Parere paesaggistico negativo e dissenso costruttivo: non serve indicare soluzioni alternative (TAR Sicilia n. 2166 del 22.07.2026)
Principi di diritto (Massima)
In materia di autorizzazione paesaggistica, il principio del dissenso costruttivo non impone alla Soprintendenza l’obbligo di prospettare al privato soluzioni progettuali alternative idonee a rendere assentibile l’intervento, essendo sufficiente che l’amministrazione faccia emergere le ragioni poste a sostegno della c.d. alternativa zero. Il parere negativo è legittimo quando dia conto degli elementi descrittivi del progetto e delle ragioni ostative, evidenziando l’impatto visivo sul paesaggio tutelato. Nella conferenza di servizi semplificata, l’autorità preposta alla tutela non è tenuta ad avviare un contraddittorio preventivo con l’istante, residuando solo la possibilità del contraddittorio differito all’atto della determinazione conclusiva.
Il Fatto
La ricorrente presentava al Comune istanza di permesso di costruire per l’insediamento di una struttura turistico-ricettiva destinata a stabilimento balneare su un’area costiera. Il Comune trasmetteva la pratica alla Soprintendenza per i Beni Culturali e Ambientali, che rendeva parere negativo ai sensi dell’art. 146 del d.lgs. n. 42 del 2004.

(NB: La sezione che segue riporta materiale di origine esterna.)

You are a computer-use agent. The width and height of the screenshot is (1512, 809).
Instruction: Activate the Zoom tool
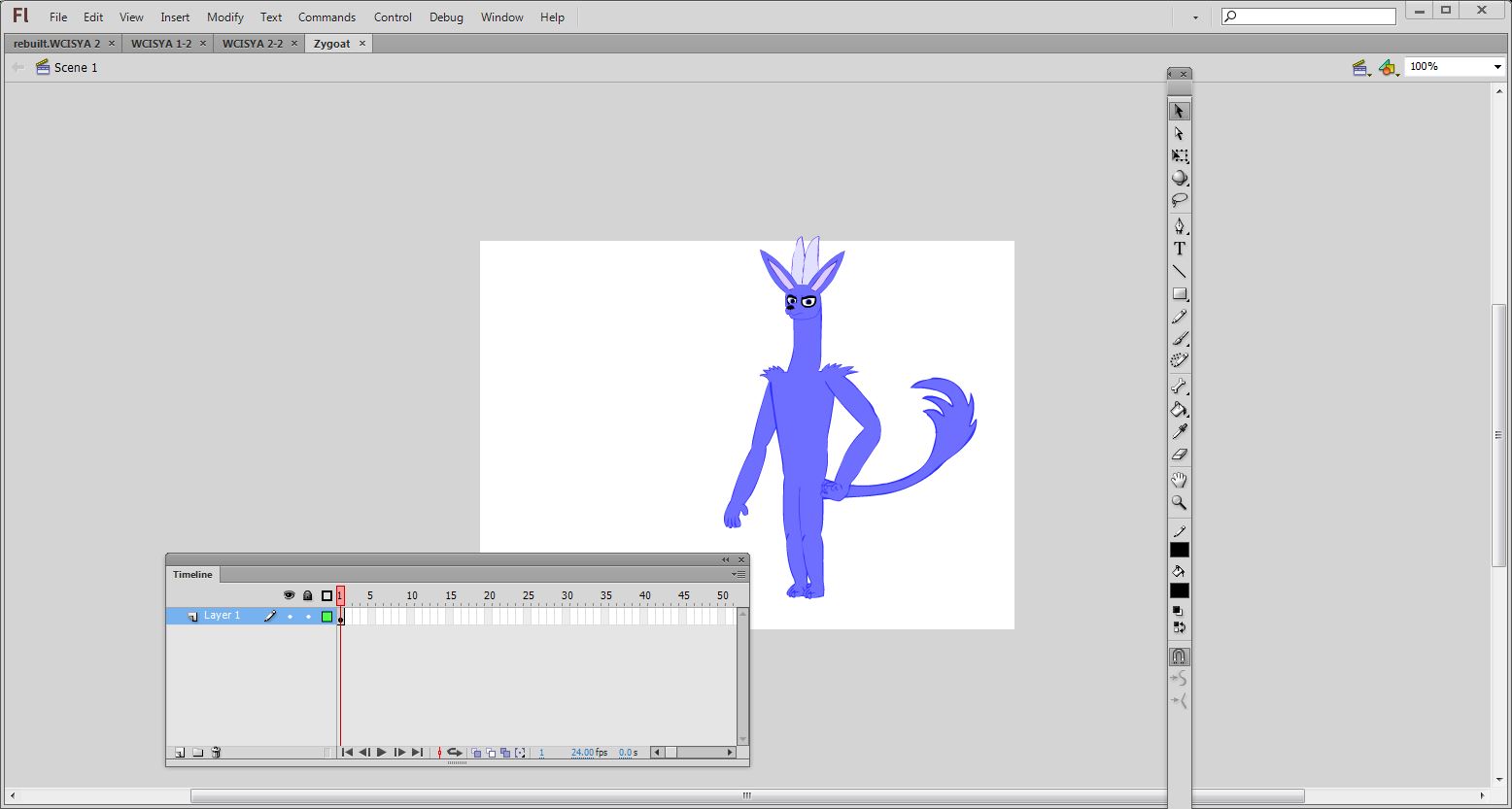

La ricorrente impugnava il diniego davanti al TAR Sicilia, deducendo la genericità della motivazione, il travisamento fattuale, la violazione del dissenso costruttivo e la lesione delle garanzie partecipative. L’amministrazione resisteva chiedendo il rigetto. Il ricorso è stato respinto.
La Motivazione della Corte
Il Collegio affronta anzitutto un profilo preliminare di carattere processuale, dichiarando inammissibili le censure introdotte con la memoria non notificata alla controparte. Sul punto richiama il principio per cui è affidato alla memoria difensiva il solo compito di illustrare i motivi già dedotti, senza possibilità di ampliare il thema decidendum, con conseguente violazione del termine decadenziale e del contraddittorio.
Nel merito, il primo motivo è respinto. Il Collegio rileva che il parere impugnato non si limita a una descrizione generica dei luoghi, ma indica gli elementi descrittivi e identificativi del progetto e le ragioni ostative, evidenziando l’impatto visivo negativo su un paesaggio di eccezionale rilievo.
Quanto al dedotto travisamento fattuale, il Collegio esclude che la Soprintendenza abbia confuso l’area di progetto con l’intera estensione del parco urbano. Osserva che l’appartenenza a privati dell’area non è stata contestata e che l’eventuale decadenza del vincolo di PRG non interferisce con le valutazioni di compatibilità paesaggistica di competenza dell’autorità tutoria.
Sul dissenso costruttivo, la Corte richiama l’orientamento secondo cui tale principio non può essere inteso come obbligo di prospettare sempre una soluzione che consenta la realizzazione dell’opera. È sufficiente che l’amministrazione faccia emergere le ragioni della c.d. alternativa zero. Nella specie nessuna soluzione alternativa idonea a eliminare il pregiudizio è stata individuata, e la ricorrente non ha manifestato disponibilità a modifiche progettuali riduttive.
Il secondo motivo, relativo alla violazione dell’art. 10 della legge n. 241/1990, è infondato. Il parere è stato acquisito nell’ambito di una conferenza di servizi semplificata, modulo che non impone all’autorità tutoria di avviare un contraddittorio preventivo con l’istante. In ogni caso, il vizio di procedura sarebbe sanato ai sensi dell’art. 21 octies, comma 2, della legge n. 241/1990, non avendo la ricorrente indicato elementi suscettibili di determinare un esito differente.